Menolak Revisi UU KPK, AMIWB Mendatangi DPRD Wajo
Cari Berita

Menolak Revisi UU KPK, AMIWB Mendatangi DPRD Wajo

banner 336x280

Suasana aspirasi di DPRD Wajo oleh AMIWB terkait penolakan rancangan Undang Undang KPK

KLIKSULSEL.COM,WAJO--Aliansi Mahasiswa Indonesia Wajo Bersatu (AMIWB) kembali mendatangi gedung dewan perwakilan rakyat daerah kabupaten wajo kali ini AMIWB membawa isu nasional terkait Rancangan undang-undang KPK, pada hari Rabu 11 September 2019.

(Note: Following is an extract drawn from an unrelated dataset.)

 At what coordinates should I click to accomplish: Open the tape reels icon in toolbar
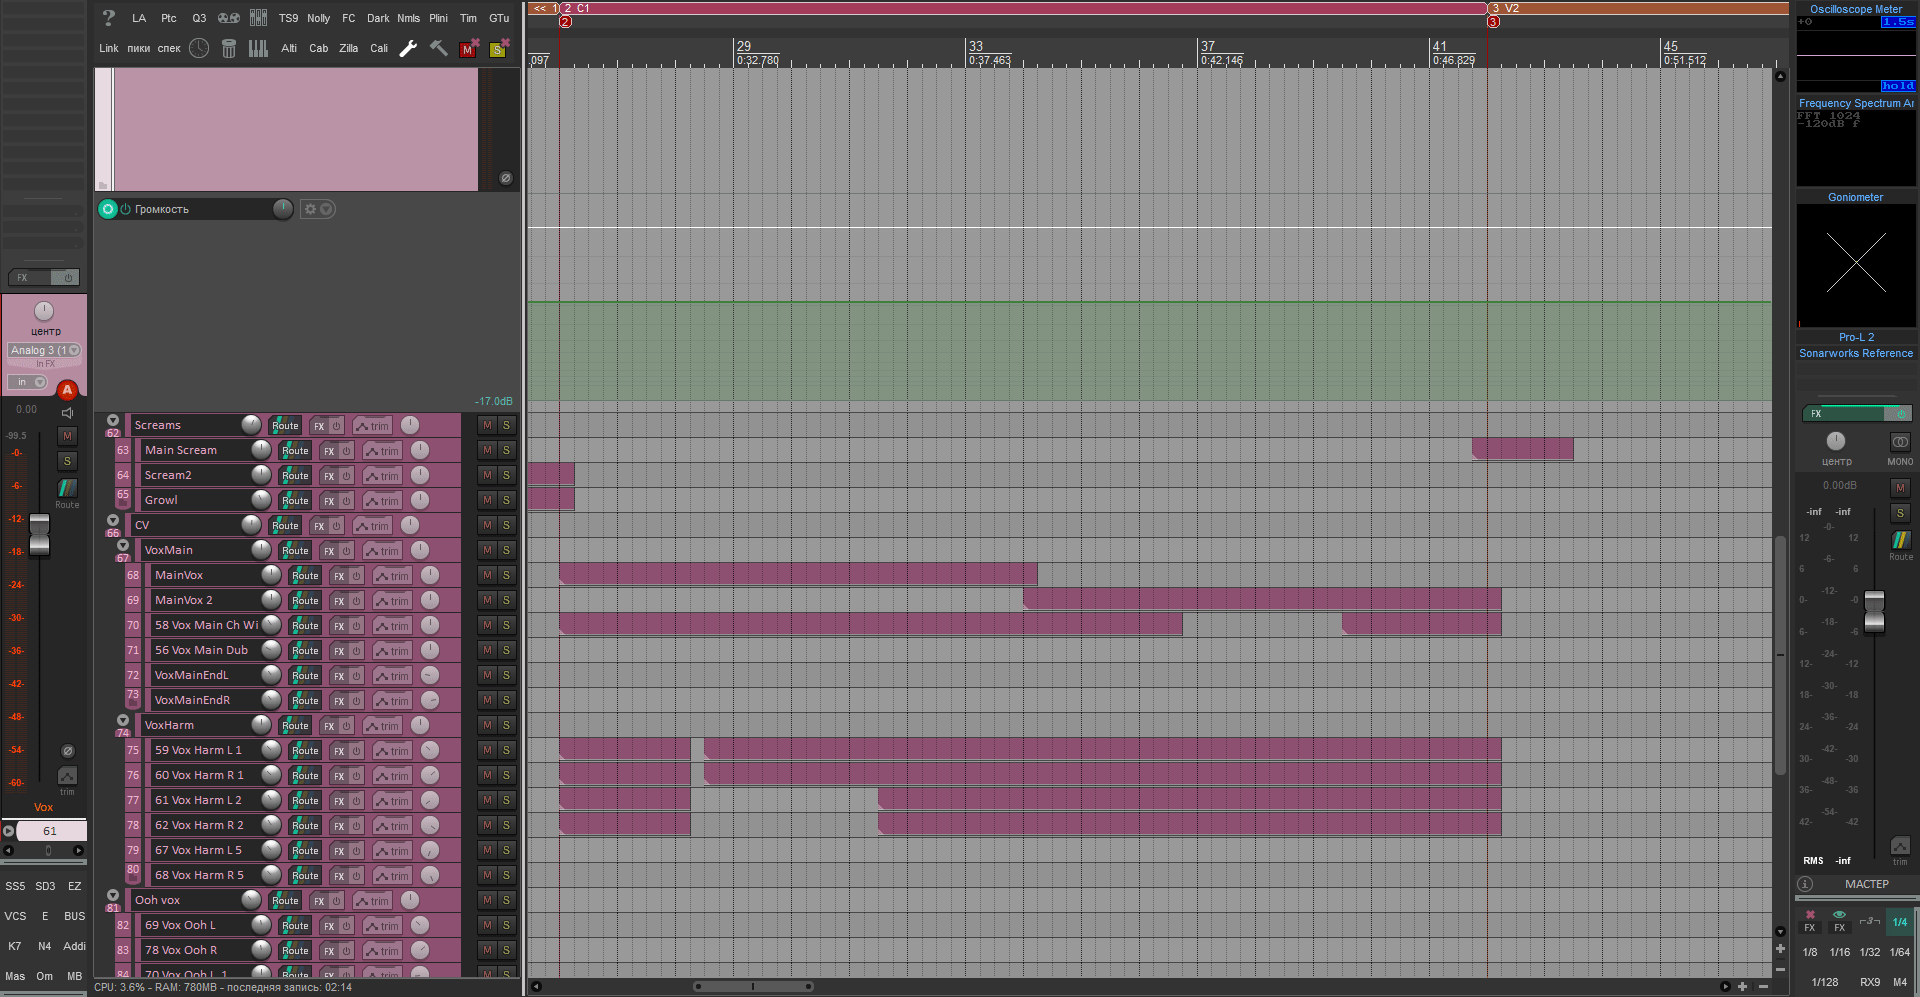point(229,18)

Penyampaian aspirasi dilakukan oleh presiden AMIWB Harianto Ardi dan diterima oleh beberapa anggota DPRD Wajo yaitu A. Witman, Elfrianto, A. Muh. S arwan, A. Ayamsu Alam dan H. Musa.

Presiden AMIWB Herianto Ardi mengatakan bahwa kehadirannya bukan dalam posisi mendukung atau tidak pelemahan KPK, tetapi AMIWB mendukung peningkatan pemberantasan korupsi di Republik Indonesia.

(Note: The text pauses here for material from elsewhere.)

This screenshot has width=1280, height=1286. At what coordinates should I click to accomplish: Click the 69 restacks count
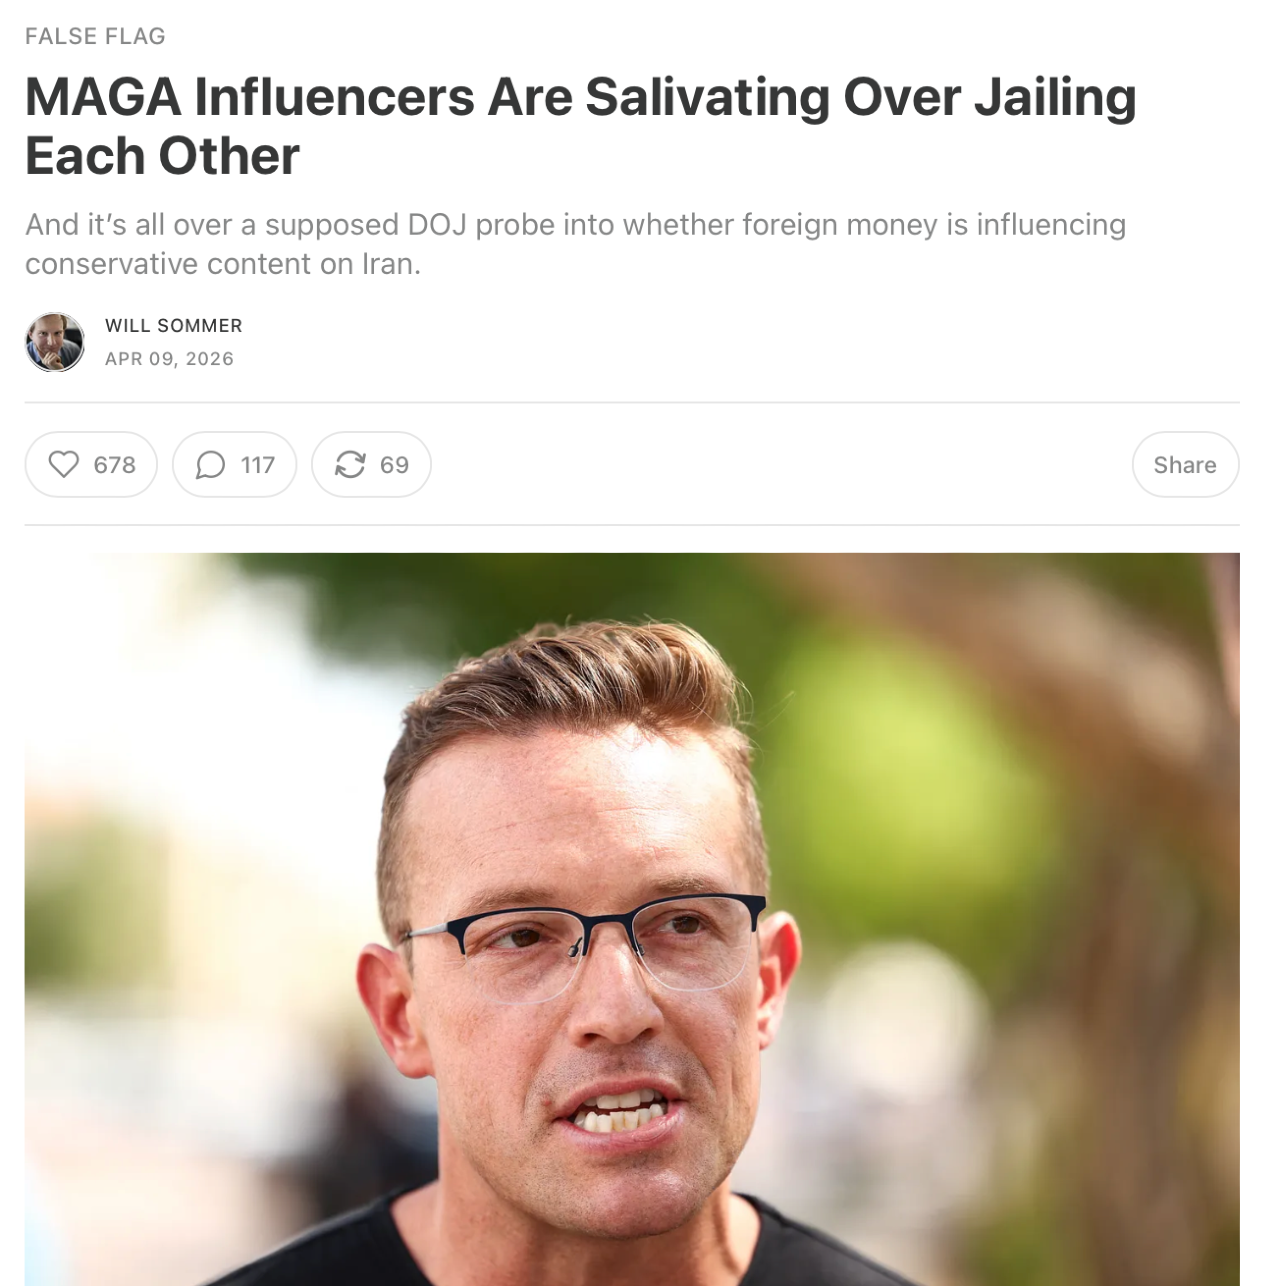(394, 465)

"Kami sepakat bahwa memang Undang-undang no 30 tahun 2002 tentang Komisi Pemberantasan Korupsi harus direvisi tetapi kalau draft rancangan undang-undang yang diajukan DPR RI justru menghambat penindakan pemberantasan korupsi maka kami menolak Rancangan tersebut karena akan menghambat kinerja KPK," katanya.

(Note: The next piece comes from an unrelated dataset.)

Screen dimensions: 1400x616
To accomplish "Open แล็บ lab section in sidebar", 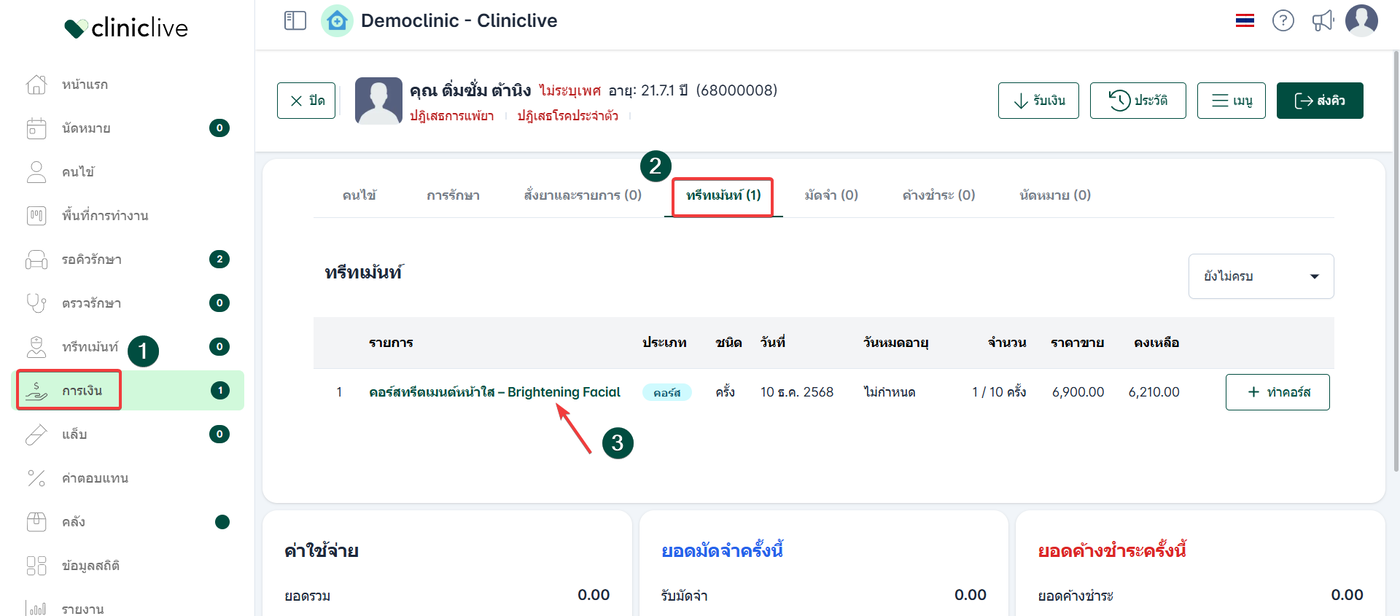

Sementara tim penerima aspirasi A.Witman Hamzah  mengapresiasi kedatangan AMIWB, ia mengatakan pada dasarnya anggota DPRD Wajo mendukung revisi undang-undang KPK jikalau itu menguatkan.

"Tetapi ketika melemahkan kami secara pribadi menolak dan kami penerima  aspirasi akan menindak lanjuti aspirasi tersebut," janji mantan Sekda Kabupaten Wajo itu.

Sedangkan Legislator PAN Elfrianto menyampaikan dalam draf revisi UU KPK yang diusulkan DPR RI pada tahun 2019 ini, menuai banyak kritik karena dinilai memuat banyak ketentuan yang bisa melemahkan bahkan melumpuhkan KPK.

Terdapat sejumlah ketentuan bermasalah yang konsisten muncul dari draf revisi UU KPK sebelumnya misalnya, pembentukan dewan pengawas dan kewenangannya, pembatasan kewenangan KPK dalam penyadapan, KPK tidak bisa merekrut penyidik dan penyelidik sendiri dan penggerusan independensi KPK.

"Jika draf kali ini lolos menjadi undang-undang, maka independensi KPK akan runtuh dan KPK menjadi lembaga negara yang bergantung pada institusi lain," ungkap Elfrianto.